Reproduce the first line of the entries that follow and each later line, word for word, ending with the one containing "Task: Select the people keyword chip".

§ Extracted records
■ ■ ■ ■

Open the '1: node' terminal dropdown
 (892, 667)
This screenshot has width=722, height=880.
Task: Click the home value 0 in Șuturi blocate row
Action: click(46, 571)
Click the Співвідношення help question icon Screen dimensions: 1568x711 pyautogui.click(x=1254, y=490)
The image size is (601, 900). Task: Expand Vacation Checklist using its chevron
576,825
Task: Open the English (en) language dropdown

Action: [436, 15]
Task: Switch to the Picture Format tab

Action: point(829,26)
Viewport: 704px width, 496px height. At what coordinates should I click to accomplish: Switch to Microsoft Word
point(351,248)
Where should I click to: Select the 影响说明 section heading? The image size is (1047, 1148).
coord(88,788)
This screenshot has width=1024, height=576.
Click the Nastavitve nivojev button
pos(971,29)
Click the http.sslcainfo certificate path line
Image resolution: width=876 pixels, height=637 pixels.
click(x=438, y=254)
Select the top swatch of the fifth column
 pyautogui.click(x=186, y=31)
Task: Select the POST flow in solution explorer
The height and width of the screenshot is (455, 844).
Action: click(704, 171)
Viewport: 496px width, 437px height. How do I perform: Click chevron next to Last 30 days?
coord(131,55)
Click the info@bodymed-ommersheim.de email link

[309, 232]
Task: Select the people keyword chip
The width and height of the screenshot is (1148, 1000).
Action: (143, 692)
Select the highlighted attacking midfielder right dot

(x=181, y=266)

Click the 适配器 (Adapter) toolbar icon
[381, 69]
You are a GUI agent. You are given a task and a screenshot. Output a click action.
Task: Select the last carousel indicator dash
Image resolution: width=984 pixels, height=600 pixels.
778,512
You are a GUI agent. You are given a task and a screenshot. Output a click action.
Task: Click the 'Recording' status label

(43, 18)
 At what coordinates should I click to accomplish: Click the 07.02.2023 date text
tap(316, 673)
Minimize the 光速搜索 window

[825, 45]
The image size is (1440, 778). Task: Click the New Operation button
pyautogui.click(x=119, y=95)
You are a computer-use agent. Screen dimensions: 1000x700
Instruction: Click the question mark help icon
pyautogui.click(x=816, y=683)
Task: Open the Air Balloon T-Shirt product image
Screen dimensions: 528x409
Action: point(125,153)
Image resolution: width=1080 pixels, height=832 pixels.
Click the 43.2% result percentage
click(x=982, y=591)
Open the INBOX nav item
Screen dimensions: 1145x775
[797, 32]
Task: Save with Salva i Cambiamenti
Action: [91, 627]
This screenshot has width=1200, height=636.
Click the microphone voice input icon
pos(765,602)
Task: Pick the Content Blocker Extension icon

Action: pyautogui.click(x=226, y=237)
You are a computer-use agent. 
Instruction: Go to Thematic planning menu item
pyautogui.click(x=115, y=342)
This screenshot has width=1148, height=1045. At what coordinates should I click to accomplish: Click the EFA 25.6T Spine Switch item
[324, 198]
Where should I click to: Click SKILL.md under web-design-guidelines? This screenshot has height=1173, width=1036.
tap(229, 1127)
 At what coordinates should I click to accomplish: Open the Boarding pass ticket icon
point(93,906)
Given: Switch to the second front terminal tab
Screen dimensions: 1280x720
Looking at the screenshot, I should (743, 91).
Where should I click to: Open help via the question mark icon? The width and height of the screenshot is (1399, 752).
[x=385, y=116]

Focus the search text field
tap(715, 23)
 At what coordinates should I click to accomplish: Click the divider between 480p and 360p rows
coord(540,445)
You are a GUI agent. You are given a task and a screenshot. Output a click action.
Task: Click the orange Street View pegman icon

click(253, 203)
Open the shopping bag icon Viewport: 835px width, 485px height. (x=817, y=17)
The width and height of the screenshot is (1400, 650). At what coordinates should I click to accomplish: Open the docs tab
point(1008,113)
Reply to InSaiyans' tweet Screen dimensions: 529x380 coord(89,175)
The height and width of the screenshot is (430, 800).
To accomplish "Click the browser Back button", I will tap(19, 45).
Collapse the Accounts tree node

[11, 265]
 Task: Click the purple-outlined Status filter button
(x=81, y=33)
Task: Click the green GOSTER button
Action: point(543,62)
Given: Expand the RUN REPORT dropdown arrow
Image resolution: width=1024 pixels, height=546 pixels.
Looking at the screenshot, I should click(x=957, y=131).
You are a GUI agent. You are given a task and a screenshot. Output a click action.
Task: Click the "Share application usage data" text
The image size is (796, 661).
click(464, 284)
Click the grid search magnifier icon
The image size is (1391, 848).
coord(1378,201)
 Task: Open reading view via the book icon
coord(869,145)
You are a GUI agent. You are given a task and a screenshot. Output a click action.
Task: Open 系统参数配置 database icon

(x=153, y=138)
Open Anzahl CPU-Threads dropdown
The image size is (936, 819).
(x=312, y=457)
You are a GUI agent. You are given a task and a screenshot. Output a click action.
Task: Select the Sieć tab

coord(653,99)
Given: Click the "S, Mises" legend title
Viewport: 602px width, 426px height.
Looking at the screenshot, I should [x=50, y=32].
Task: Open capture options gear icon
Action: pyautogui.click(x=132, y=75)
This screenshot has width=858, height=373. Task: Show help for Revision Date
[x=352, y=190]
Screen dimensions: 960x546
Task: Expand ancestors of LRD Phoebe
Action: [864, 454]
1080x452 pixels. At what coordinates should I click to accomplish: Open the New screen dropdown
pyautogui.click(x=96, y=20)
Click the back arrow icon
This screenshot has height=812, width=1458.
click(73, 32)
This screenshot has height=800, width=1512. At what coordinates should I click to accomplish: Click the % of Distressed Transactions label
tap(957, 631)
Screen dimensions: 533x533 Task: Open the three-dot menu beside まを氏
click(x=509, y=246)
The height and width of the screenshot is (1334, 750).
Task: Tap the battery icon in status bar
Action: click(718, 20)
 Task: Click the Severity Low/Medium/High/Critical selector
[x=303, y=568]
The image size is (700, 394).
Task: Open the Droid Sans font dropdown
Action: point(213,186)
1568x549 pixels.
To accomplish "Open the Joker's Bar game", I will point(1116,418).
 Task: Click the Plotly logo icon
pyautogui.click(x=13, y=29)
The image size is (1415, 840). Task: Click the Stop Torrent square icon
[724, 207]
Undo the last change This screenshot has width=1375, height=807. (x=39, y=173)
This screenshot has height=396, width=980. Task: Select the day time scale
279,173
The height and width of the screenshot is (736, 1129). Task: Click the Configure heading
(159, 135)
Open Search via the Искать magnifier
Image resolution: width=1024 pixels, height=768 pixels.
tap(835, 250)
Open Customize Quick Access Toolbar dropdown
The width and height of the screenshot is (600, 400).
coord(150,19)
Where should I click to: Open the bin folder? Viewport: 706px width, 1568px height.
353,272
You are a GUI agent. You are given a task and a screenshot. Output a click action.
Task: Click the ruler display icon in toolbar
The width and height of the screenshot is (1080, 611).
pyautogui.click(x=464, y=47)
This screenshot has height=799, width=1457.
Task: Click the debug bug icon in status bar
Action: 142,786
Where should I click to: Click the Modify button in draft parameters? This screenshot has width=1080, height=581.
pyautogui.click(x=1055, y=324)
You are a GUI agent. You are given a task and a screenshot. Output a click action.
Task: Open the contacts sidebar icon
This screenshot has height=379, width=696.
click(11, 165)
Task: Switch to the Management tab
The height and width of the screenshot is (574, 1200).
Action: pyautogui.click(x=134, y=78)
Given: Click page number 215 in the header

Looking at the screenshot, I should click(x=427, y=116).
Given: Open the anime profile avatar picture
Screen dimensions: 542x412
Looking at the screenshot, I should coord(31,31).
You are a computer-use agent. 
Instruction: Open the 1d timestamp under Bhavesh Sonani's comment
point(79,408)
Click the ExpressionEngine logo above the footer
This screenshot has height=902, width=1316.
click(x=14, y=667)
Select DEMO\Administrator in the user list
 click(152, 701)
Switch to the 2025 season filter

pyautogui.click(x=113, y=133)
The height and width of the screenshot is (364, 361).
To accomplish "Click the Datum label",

■ ■ ■ ■

§ Written response
Open the '1: node' terminal dropdown
 (892, 667)
This screenshot has width=722, height=880.
Task: Click the home value 0 in Șuturi blocate row
Action: click(46, 571)
Click the Співвідношення help question icon Screen dimensions: 1568x711 pyautogui.click(x=1254, y=490)
The image size is (601, 900). Task: Expand Vacation Checklist using its chevron
576,825
Task: Open the English (en) language dropdown

Action: [436, 15]
Task: Switch to the Picture Format tab

Action: point(829,26)
Viewport: 704px width, 496px height. At what coordinates should I click to accomplish: Switch to Microsoft Word
point(351,248)
Where should I click to: Select the 影响说明 section heading? The image size is (1047, 1148).
coord(88,788)
This screenshot has width=1024, height=576.
Click the Nastavitve nivojev button
pos(971,29)
Click the http.sslcainfo certificate path line
Image resolution: width=876 pixels, height=637 pixels.
click(x=438, y=254)
Select the top swatch of the fifth column
 pyautogui.click(x=186, y=31)
Task: Select the POST flow in solution explorer
The height and width of the screenshot is (455, 844).
Action: click(704, 171)
Viewport: 496px width, 437px height. How do I perform: Click chevron next to Last 30 days?
coord(131,55)
Click the info@bodymed-ommersheim.de email link

[309, 232]
Task: Select the people keyword chip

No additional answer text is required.